お気楽日和

誰かに手紙を書く気持ちで、事件性のない平凡な毎日を切り取ってみようと思います。

風通しよく

朝、目が覚めてリビングに降りていくと、この前三日連続でお茶に誘われ、自分がしんどいからと断り続けた彼女から、ラインが入っていた。

あれから、私の方から連絡を入れてお茶を飲んだ。彼女は全くわだかまりもなくいつも通りだった。

「私が断るときは、嫌いだからじゃないからね。単に自分の調子が良くないだけだから。寝込んでないけど、一人でぼんやりしていたいなぁっていうときがあるのよ。しんどくて。連続で断ってもそうだから。」

彼女は「わかってる。懲りずに何度も誘う」と言った。

誕生日の朝もラインで祝ってくれた。彼女に内緒で違う友達に会いにいくのがなんだか悪いような気がして、これから友人に会いに行くこと、ついでに合格発表に立ち会うことを文面に入れ、お礼を送信した。

合格発表の友人と彼女は私との会話を通してお互いの存在を知っている。2年前、私の家に友人が遊びにきたときにも、偶然彼女がいつものようにお茶を飲みにきたので一度きりだが、面識もある。

そのとき、彼女がその友人に向かって

「どうもいつもtonちゃんがお世話になっています」

と言った。

「まったくさ、それはこっちの台詞なのに、こっちはもっと付き合いが古いんだから」

友人は憤慨していたが、二人で私を「お世話になっています」と言うことに私は引っかかる。まぁ、お世話になっているのだが。

その彼女からの早朝ラインに私は一種身構える。

なんだ、今からお茶か。時々、午前8時半くらいにふらっと庭から入ってくる。たいてい私は食事中で、彼女は「いいよ、続けて」と、それを見ながら一緒にお茶を飲む。それは別に構わないのだが、まだパジャマだし、シャッターも開けてない。

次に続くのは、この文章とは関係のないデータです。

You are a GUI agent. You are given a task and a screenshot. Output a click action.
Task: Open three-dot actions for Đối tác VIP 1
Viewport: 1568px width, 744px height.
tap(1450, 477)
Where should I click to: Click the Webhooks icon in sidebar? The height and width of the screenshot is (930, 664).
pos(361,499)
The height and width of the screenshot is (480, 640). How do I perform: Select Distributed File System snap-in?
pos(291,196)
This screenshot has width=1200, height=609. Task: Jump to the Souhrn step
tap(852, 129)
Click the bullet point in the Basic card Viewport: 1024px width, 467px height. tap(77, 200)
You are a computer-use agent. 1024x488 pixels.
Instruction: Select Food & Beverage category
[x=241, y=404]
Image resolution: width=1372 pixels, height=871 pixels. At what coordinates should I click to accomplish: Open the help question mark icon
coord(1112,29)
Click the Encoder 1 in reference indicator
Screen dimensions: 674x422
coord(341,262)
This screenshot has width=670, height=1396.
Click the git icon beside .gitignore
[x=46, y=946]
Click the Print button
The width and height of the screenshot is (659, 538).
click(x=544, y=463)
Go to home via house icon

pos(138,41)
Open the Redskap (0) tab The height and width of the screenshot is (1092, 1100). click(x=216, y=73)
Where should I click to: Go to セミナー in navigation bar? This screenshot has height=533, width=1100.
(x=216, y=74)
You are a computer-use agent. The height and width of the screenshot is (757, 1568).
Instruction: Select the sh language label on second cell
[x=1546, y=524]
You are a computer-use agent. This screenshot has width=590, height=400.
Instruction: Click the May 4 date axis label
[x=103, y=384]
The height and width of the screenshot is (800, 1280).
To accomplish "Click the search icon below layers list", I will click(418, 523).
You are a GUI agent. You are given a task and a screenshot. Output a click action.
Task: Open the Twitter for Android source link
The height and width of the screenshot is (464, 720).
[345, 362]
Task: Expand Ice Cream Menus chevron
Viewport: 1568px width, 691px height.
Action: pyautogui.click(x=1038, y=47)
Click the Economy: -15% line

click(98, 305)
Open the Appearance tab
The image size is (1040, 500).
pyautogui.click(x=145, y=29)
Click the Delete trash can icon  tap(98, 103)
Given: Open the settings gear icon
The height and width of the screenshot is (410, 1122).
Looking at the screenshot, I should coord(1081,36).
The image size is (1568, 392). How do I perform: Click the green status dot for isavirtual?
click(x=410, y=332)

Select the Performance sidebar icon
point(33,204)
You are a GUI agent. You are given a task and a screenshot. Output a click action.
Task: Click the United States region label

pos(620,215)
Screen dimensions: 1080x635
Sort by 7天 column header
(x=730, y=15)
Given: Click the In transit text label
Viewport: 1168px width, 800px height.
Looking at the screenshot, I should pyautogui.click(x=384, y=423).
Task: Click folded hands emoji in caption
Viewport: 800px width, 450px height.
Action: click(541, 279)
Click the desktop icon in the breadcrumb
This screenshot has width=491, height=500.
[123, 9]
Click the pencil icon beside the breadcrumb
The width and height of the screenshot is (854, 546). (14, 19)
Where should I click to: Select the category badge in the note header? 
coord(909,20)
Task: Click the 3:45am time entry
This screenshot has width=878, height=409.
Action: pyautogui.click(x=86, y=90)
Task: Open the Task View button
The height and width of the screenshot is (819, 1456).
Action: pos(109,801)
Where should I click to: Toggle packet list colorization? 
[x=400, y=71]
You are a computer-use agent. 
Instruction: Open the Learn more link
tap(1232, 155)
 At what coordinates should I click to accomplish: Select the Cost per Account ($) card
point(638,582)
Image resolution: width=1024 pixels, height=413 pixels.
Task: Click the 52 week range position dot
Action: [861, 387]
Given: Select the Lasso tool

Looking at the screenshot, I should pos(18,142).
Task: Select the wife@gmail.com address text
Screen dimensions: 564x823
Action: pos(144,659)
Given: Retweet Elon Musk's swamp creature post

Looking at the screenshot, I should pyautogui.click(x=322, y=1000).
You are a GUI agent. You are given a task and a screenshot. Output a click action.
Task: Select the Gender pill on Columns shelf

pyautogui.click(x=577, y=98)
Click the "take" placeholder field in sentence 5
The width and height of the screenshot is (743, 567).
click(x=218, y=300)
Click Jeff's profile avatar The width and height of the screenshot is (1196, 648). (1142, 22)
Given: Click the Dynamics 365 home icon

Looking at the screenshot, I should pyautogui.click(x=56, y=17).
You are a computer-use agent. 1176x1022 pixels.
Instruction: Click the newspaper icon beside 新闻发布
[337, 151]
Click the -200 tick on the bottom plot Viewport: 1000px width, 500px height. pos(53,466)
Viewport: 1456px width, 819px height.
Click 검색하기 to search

【今朝、雨すごかったね。御宅の庭を掃除するのにうってつけの日だなと思って】

ドイツの有名なメーカーの、ジェット水流で庭の苔やホコリをあっという間に綺麗にしてしまう用具があるらしい。うちにくるたびに「今度綺麗にしてあげる」と言われていた。

「いいよ。申し訳なさすぎてこっちが落ち着かないよ」

「私がやりたいからやるんだからtonちゃんは見てればいいよ」

そう言われてもめんどくさくて、いつものらりくらりと断ってきた。

それを今日、これからやるというのか。

思わずそっとラインのアプリを閉じる。

どうしよう。いやだ。今日はやだ。

既読はまだついていない。とりあえず朝食をとってから返事しようか。

うろうろ部屋の中を歩き回る。

何も手につかない。

半分現実逃避で着替えてそのまま散歩に出た。

雨がりの空気を吸う。外に出ると、気分が解けるのがわかる。

湿った土の匂い。

なんて返信しようかと考えているうちに、そうだと、彼女に電話をした。

「もしもし。あ、私です。今朝ほどはありがとう。お申し出いただいた件ですが」

「そうそう。庭の」

「あのぉ、謹んで、お断り申し上げまする」

「そお?いいかなと思ったんだけどね」

「まだ母もシャッター降りて寝てるし、私もなんだかそんな気分じゃないよ」

そんな気分じゃない、と言ってみた。

「そう?オッケー。いいよ、また今度にしよう」

ホッとした。成功。これでよかったんだ。うん、ありがとね。と言って電話を切った。

察してほしいというのは傲慢だ。これからはかラインじゃ伝わらないニュアンスは迷わず生の声で伝えよう。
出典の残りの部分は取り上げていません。